Comparing the present findings with a previous dataset that identified 282, 400, and 307 imprinted genes from 11 DAP maize kernels of BC (B73 × CAU5), MC (Mo17 × CAU5), and BM (B73 × Mo17) reciprocal hybrids, respectively^[50], a small number of overlapping imprinted genes were observed. Specifically, only two, four, and three MEGs, and one, three, and one PEGs from the present study overlapped with the BC, MC, and BM datasets, respectively. It was speculated that differences in developmental stages and genetic backgrounds likely account for this limited overlap.

Regarding epigenetic mechanisms, previous works suggested that imprinted gene expression is primarily controlled by DNA methylation, histone modification, or a combined action of both near the target genes^[51−55]. Specifically, cytosine methylation and demethylation processes play essential roles in the expression of parental alleles^[56,57]. In the future, DNA methylation analysis surrounding the imprinted genes identified in this study will be instrumental in uncovering the complex mechanisms of allele-specific expression in hybrid seeds.

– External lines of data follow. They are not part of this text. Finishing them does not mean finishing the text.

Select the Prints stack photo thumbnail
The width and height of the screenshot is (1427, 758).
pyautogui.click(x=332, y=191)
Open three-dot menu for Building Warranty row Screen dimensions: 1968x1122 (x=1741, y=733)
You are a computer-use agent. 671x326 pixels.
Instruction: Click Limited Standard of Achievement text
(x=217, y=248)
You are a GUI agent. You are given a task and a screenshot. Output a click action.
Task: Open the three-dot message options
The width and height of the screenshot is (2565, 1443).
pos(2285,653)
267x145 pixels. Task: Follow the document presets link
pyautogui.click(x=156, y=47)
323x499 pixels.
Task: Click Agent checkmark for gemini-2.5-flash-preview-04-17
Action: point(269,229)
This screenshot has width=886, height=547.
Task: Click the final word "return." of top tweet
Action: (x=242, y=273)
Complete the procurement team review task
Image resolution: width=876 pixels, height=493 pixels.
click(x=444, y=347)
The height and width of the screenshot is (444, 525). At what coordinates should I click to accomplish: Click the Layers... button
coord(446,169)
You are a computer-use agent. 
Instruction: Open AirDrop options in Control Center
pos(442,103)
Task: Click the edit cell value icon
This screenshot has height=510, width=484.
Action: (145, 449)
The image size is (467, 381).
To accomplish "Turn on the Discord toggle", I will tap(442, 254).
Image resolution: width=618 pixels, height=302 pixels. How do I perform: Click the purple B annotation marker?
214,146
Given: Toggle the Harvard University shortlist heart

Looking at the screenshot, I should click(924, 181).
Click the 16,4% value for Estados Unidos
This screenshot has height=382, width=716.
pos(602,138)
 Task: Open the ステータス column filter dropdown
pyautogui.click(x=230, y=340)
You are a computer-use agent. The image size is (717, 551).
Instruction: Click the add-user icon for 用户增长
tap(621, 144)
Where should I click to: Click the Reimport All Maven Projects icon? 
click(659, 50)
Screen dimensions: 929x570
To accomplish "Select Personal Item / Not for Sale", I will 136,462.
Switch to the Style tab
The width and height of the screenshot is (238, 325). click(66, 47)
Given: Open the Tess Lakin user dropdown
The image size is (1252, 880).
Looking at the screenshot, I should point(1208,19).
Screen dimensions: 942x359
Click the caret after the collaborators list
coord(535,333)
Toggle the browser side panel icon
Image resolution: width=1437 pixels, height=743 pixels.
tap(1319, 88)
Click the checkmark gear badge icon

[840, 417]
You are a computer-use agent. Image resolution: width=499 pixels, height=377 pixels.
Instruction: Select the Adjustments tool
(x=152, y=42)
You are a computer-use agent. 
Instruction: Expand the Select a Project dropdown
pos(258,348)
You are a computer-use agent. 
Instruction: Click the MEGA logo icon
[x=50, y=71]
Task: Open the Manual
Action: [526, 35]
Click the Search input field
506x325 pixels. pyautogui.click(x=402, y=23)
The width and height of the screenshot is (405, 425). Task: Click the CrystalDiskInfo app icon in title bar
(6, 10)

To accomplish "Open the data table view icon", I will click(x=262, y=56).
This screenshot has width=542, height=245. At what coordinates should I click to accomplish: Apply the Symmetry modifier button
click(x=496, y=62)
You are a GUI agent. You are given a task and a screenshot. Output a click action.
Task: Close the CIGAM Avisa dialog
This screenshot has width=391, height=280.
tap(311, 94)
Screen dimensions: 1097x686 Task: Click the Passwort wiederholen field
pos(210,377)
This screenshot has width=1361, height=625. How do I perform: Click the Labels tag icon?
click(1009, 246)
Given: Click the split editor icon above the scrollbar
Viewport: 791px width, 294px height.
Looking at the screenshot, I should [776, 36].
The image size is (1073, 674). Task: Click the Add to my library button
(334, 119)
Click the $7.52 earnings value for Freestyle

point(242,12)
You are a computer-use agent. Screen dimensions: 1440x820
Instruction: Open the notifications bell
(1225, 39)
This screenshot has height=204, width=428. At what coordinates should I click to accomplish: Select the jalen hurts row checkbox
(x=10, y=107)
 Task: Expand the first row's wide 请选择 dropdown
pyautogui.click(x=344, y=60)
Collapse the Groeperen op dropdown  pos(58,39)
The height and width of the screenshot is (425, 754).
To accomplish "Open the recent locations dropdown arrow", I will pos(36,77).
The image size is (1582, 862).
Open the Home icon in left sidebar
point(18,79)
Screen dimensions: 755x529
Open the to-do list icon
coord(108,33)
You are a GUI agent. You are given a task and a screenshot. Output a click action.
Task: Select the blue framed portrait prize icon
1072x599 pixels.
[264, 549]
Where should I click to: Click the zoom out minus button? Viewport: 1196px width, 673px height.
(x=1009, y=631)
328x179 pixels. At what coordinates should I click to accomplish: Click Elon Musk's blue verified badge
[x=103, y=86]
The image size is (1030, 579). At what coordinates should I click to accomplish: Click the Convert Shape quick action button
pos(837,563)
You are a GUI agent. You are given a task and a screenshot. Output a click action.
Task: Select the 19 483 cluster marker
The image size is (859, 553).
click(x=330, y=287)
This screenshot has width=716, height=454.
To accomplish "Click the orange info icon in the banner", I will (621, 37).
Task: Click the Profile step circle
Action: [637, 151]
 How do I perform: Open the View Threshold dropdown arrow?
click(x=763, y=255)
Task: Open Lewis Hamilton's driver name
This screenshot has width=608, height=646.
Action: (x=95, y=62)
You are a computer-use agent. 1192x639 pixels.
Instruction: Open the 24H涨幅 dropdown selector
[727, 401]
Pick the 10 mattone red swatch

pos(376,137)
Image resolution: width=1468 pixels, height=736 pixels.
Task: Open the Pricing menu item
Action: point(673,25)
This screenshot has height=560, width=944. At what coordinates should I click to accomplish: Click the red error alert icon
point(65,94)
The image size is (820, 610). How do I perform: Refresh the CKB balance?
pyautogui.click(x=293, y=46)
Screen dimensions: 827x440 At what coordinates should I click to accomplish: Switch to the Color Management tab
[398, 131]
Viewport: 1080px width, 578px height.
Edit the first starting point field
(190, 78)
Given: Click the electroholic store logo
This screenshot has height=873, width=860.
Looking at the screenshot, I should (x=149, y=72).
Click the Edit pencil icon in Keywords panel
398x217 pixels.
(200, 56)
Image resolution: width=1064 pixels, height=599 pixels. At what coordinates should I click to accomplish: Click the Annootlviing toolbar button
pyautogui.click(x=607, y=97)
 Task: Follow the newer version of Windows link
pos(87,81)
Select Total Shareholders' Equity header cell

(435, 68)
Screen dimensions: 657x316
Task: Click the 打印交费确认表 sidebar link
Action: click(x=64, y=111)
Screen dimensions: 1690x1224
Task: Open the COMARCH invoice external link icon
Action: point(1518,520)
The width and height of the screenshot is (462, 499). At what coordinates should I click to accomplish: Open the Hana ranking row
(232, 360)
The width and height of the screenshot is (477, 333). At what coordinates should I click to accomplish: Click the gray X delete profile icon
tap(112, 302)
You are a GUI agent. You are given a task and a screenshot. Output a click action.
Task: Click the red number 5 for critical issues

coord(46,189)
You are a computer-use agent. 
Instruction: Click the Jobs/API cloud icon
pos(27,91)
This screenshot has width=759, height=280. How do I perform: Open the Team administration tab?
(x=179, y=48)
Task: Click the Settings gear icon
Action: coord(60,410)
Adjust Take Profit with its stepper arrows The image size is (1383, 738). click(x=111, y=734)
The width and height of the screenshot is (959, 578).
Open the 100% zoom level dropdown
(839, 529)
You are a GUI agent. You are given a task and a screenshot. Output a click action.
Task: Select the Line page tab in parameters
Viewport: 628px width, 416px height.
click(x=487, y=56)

In conclusion, most DEGs between the two reciprocal hybrids are inherited from differential parental expressions, with the hybrid expression pattern more closely resembling the maternal parent than the paternal parent. Given that the genotypes of reciprocal hybrids are identical, these results indicate that expression differences are likely epigenetically inherited through maternal or paternal effects. 338 imprinted genes related to seed dehydration (226 MEGs and 112 PEGs) were identified, and two were verified via qPCR. These findings provide both theoretical insights into the molecular mechanism of hybrid seed dehydration, and practical candidates for reducing maize seed MC at harvest.